Australian rules footballer

Henry Arthur Dowdall (29 June 1872 – 9 May 1912) was an Australian rules footballer who played for Collingwood in the 1897 inaugural Victorian Football League (VFL) season.

==Family==
The son of James Dowdall and Isabella McGowan, Harry was small of stature and lightly built, and used these traits to his advantage, particularly in wet weather.

==Football==
Harry's older brother Jim had both previously played for South Melbourne in the Victorian Football Association (VFA) from 1887, with Harry playing in the 2nd Twenty. In 1892 they both tried to move to Collingwood. Jim was unsuccessful and instead played for Richmond.

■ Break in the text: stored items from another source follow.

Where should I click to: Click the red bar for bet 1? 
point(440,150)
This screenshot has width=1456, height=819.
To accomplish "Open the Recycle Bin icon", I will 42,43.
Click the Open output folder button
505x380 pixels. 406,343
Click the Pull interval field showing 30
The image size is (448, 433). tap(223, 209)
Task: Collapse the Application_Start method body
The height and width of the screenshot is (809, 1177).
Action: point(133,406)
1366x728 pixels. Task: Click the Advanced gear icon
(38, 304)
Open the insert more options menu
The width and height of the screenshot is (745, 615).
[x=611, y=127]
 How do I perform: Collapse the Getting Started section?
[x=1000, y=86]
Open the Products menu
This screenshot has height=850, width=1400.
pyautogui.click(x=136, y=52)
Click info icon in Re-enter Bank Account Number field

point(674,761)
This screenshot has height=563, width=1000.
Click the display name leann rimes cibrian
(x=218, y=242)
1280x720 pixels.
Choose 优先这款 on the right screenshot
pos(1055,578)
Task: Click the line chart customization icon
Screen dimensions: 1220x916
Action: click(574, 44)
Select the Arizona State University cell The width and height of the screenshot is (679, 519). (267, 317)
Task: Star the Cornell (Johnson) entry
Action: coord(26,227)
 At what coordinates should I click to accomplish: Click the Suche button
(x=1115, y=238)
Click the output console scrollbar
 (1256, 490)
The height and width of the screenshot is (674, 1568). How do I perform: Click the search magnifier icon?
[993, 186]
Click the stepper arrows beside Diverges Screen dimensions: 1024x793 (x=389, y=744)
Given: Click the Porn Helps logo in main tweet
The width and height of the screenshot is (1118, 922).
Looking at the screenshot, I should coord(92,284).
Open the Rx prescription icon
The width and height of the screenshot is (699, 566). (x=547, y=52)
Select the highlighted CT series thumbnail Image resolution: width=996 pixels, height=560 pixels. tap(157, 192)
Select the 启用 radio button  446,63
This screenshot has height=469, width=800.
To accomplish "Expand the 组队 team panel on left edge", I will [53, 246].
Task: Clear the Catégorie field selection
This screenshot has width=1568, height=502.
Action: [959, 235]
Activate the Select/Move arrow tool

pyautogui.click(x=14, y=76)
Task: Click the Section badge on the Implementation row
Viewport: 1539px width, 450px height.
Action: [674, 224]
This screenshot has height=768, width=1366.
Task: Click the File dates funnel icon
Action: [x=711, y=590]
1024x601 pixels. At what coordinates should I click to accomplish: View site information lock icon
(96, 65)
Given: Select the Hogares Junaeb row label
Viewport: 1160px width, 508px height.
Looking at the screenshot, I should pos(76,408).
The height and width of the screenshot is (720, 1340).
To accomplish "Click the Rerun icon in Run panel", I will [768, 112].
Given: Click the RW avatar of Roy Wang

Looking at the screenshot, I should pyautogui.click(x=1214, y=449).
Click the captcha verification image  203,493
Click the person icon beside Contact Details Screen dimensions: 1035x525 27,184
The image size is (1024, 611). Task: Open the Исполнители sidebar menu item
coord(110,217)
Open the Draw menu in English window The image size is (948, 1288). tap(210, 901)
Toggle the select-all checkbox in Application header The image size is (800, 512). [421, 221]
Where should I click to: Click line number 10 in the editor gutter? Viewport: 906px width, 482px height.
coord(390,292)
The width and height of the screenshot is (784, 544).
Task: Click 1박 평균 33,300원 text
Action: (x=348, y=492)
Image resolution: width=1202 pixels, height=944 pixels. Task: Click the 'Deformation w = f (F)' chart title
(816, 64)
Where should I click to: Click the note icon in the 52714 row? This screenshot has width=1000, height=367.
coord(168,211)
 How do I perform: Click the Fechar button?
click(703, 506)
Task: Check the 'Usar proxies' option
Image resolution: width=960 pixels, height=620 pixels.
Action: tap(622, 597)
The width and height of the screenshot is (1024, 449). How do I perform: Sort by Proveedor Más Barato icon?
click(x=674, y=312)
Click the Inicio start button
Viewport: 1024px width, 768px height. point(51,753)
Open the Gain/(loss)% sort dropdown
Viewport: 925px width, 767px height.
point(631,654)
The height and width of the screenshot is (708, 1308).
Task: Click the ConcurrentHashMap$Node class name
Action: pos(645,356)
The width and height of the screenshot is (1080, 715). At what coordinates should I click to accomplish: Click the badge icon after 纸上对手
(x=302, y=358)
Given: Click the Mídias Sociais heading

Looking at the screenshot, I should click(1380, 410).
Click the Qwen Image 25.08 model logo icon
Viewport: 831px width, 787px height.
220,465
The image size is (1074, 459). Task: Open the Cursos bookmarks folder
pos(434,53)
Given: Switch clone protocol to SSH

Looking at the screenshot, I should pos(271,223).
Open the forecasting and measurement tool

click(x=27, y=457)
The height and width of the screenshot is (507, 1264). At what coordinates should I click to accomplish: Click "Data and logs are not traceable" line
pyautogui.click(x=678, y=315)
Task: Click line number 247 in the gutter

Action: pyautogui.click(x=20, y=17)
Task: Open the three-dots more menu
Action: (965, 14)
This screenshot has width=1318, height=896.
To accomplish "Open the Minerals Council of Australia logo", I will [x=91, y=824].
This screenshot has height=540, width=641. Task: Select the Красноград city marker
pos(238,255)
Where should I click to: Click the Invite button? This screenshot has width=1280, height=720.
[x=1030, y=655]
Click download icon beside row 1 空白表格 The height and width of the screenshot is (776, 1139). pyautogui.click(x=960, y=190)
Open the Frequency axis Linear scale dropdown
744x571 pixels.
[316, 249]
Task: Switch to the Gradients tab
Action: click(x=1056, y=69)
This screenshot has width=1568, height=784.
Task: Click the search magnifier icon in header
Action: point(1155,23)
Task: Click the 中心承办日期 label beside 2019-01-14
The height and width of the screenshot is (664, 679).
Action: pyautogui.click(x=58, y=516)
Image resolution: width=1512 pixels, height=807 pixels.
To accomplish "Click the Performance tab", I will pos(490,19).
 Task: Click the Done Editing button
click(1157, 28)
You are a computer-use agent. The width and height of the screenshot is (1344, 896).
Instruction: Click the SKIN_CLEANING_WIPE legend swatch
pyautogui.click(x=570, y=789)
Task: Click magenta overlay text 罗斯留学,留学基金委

In Collingwood's final game of the 1897 VFL season, Harry refused to play unless he was allowed to play on the ball for the entirety of the game. Although not pleasing Collingwood officials with his stance, he remained at the club for a further three seasons, playing 38 games and kicking 21 goals, before crossing to St Kilda in 1901 at the age of 29, where he played only one game.